The curious oscillation in the amplitude of the gap function can be interpreted as an excitation of the Higgs modes in superconductors^{31,32,33}, and thus the typical time scale for the oscillation (and the emergence of \({{{\Delta }}}^{\prime}\)) can be roughly estimated as the inverse of the superconducting gap (~1/2∣*F*(** k**)∣ with an appropriate

*k*-average). This should be much faster than the time scale for heating, although its nonempirical evaluation would be difficult.

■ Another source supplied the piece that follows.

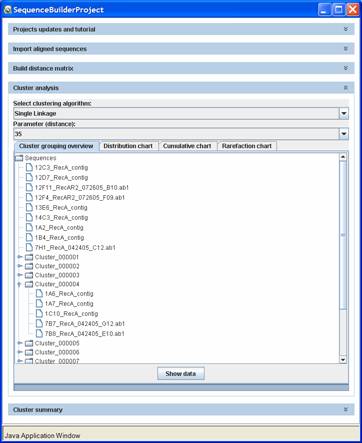The width and height of the screenshot is (362, 443).
Task: Switch to the Distribution chart tab
Action: 128,146
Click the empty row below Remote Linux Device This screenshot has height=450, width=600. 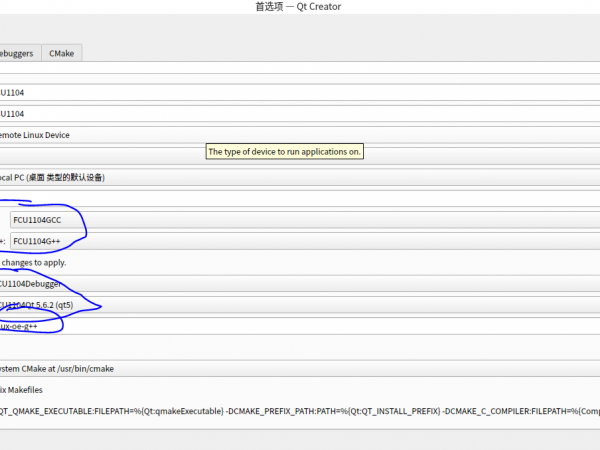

We can analyse the present quench dynamics in a linearised form

^{34}if the change in the coupling constant is small, which reveals that the appearance of \({{{\Delta }}}^{\prime}\) is described as the

*A*

_{2g}Higgs mode in the

*d*-wave sector with an amplitude proportional to

*E*

^{4}.

If we have a closer look at the effective temperature in Fig. 5, we find an intriguing phenomenon: the superconducting state can appear even when we start from an initial temperature that is above the *T*_{c} before laser illumination. Namely, some dotted lines that start from *T* above *T*_{c} at *E* = 0 do plunge into the superconducting region as *E* is increased. We show the time evolution of the order parameter for this “nonequilibrium-induced superconductivity” in Fig. 6c, d, where we set *k*_{B}*T*_{initial} = 0.2*t*_{0} as an initial temperature, and choose *E* = 16*t*_{0}/*a*, *ω* = 10.5*t*_{0}. Since the homogeneous mean-field ansatz without fluctuations cannot describe the spontaneous symmetry breaking, we instead inspect the growth of a tiny (homogeneous) perturbation Δ = 10^{−4} on the initial state. After the quench, both of the gap functions Δ and \({{\Delta }}^{\prime}\) grow exponentially and converge respectively to nonzero values, although the damped oscillation is slower than the previous case, and the converged values are far below those (∣Δ∣ ≃ 0.18 and \(| {{{\Delta }}}^{\prime}| \simeq 0.03\)) expected for equilibrium with the effective temperature.